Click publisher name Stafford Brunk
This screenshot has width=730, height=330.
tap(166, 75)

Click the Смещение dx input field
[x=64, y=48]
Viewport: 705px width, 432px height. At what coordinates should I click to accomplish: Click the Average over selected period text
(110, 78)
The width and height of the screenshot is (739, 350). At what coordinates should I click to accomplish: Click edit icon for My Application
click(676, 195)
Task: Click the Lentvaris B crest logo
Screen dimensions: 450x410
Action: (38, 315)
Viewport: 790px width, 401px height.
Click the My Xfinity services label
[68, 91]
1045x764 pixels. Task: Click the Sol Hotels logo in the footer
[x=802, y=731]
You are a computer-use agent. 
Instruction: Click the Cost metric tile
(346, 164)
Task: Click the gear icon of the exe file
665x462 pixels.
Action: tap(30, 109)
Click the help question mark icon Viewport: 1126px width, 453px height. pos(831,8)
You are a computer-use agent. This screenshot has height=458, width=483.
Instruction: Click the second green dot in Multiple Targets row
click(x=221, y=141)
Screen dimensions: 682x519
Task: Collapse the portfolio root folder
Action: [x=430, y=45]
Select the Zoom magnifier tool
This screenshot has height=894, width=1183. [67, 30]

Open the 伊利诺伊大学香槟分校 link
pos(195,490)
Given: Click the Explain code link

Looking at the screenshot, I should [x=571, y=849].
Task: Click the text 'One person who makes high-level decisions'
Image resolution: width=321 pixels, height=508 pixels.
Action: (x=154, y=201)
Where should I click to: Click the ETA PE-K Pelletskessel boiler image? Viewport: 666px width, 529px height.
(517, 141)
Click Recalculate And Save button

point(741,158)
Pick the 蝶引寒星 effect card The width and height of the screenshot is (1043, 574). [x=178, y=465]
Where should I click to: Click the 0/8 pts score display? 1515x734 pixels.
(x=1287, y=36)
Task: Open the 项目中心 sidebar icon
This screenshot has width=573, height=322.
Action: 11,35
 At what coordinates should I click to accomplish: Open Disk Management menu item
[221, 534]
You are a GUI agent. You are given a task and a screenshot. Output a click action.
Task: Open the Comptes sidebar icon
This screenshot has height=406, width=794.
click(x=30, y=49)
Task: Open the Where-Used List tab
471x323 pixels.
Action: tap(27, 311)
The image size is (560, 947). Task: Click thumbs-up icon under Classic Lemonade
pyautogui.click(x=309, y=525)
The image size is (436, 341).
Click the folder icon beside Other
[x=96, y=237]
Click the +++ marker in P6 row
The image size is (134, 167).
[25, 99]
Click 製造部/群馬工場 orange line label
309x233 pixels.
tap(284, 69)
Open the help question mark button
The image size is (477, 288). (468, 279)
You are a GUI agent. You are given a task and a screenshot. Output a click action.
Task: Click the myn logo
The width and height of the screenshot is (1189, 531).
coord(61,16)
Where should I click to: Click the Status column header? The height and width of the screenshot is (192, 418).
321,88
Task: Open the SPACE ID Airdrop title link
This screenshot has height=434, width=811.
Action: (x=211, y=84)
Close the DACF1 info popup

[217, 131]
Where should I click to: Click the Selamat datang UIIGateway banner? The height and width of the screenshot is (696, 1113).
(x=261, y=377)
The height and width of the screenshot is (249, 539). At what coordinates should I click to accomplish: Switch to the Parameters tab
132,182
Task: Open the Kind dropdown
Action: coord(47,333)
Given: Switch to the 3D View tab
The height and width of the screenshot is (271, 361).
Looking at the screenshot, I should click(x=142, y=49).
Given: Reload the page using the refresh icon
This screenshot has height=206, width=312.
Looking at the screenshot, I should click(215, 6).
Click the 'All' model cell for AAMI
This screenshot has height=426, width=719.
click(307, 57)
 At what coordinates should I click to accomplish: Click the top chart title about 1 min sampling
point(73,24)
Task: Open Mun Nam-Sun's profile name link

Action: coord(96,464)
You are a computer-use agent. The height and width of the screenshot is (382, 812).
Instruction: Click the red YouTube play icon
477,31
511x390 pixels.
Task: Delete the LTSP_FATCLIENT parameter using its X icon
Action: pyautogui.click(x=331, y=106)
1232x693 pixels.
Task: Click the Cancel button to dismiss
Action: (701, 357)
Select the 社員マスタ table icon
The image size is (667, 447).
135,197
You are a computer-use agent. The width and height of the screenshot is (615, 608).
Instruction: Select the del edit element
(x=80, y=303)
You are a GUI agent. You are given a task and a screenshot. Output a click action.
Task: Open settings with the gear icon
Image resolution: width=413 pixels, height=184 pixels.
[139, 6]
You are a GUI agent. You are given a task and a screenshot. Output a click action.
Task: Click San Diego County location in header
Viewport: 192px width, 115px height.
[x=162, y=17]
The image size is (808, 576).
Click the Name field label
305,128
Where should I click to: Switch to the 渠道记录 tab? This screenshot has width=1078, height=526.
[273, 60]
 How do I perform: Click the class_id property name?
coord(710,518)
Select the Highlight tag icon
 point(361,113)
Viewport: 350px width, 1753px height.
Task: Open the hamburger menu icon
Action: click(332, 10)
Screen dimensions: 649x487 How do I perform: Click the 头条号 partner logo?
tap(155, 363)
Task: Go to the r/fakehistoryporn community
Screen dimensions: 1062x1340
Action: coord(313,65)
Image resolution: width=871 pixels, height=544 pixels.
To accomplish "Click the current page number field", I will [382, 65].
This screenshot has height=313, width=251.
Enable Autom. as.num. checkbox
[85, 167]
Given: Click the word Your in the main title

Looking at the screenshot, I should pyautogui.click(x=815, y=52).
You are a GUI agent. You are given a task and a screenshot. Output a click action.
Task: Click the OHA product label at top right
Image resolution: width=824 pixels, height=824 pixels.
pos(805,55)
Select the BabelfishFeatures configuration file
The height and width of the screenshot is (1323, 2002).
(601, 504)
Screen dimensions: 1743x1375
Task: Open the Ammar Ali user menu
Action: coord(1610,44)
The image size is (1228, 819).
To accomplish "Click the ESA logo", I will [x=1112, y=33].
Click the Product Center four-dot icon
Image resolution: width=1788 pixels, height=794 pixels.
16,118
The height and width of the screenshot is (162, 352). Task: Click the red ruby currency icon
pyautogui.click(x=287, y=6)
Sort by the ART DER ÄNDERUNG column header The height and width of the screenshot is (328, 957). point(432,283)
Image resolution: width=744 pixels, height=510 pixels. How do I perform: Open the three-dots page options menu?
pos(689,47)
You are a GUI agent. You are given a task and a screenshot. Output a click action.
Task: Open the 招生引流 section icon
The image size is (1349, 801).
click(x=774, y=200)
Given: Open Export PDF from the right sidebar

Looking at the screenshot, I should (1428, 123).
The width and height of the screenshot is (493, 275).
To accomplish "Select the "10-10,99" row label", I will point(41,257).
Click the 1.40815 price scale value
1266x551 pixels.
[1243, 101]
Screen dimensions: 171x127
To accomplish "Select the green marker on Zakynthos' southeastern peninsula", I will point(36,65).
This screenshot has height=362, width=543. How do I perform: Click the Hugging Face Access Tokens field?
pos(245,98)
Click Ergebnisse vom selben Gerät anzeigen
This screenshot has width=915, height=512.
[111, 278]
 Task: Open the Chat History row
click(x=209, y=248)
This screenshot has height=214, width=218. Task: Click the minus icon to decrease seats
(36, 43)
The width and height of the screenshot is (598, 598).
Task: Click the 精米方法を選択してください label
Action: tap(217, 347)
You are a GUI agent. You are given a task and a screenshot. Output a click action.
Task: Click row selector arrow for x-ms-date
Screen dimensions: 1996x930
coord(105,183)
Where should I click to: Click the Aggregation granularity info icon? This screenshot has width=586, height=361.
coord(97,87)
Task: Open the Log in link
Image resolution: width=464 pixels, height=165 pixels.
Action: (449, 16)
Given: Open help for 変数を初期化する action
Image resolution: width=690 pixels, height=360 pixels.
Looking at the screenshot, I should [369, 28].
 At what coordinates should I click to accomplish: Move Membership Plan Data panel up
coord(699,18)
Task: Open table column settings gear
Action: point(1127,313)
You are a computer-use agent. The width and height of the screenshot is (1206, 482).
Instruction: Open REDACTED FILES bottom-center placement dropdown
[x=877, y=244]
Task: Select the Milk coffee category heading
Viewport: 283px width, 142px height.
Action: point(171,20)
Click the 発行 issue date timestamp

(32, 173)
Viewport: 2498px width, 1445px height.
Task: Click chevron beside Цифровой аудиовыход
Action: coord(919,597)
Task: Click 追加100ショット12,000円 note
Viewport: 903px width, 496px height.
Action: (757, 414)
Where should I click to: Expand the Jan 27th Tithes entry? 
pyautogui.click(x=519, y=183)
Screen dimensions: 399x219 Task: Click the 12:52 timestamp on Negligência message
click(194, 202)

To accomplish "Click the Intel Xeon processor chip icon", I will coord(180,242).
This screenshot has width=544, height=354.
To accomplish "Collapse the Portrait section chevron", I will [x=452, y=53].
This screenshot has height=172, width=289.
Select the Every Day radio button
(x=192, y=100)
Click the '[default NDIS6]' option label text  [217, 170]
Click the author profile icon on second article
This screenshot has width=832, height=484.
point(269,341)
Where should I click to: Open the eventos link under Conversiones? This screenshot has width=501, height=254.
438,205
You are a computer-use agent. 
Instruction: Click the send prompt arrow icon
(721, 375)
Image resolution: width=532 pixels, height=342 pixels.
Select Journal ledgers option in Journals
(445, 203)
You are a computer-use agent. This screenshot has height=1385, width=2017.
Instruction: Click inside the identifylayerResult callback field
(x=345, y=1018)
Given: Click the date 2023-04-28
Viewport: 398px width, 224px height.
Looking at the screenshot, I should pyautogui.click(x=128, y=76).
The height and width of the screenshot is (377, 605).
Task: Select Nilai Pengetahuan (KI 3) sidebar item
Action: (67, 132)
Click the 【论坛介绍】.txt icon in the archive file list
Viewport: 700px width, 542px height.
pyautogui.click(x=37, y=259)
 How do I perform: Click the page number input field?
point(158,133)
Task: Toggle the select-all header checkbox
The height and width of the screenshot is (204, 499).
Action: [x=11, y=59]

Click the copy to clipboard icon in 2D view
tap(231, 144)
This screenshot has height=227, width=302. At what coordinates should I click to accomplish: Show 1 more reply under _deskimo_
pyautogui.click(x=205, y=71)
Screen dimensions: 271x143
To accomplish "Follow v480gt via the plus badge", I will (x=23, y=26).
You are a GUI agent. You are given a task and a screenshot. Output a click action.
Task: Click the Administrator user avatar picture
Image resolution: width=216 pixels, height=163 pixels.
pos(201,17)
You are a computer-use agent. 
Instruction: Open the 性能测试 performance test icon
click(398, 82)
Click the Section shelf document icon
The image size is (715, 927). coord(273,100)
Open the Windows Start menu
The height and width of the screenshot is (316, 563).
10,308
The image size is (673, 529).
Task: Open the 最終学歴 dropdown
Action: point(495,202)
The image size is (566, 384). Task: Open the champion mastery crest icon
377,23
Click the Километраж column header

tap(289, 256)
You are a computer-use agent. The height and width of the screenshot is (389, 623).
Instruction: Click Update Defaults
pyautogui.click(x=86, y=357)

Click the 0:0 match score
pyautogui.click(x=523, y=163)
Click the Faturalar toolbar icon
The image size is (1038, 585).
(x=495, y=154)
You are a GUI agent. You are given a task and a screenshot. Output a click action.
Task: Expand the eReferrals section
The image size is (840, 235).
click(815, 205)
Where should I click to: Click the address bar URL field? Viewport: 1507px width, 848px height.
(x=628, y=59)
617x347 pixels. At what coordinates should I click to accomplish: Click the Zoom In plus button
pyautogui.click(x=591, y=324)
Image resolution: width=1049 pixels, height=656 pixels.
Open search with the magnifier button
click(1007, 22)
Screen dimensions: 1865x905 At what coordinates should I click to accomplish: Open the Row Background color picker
● ● ● ● ● ● ●
Please recast the part of the records above that opens with the line containing "is (1206, 482)." and closes with the line containing "Action: coord(919,597)", both included, as a Markdown table with the columns "No." and "Text". Number each line in order and leave out any blank lines.

### Task solution
| No. | Text |
|---|---|
| 1 | You are a computer-use agent. The width and height of the screenshot is (1206, 482). |
| 2 | Instruction: Open REDACTED FILES bottom-center placement dropdown |
| 3 | [x=877, y=244] |
| 4 | Task: Select the Milk coffee category heading |
| 5 | Viewport: 283px width, 142px height. |
| 6 | Action: point(171,20) |
| 7 | Click the 発行 issue date timestamp |
| 8 | (32, 173) |
| 9 | Viewport: 2498px width, 1445px height. |
| 10 | Task: Click chevron beside Цифровой аудиовыход |
| 11 | Action: coord(919,597) |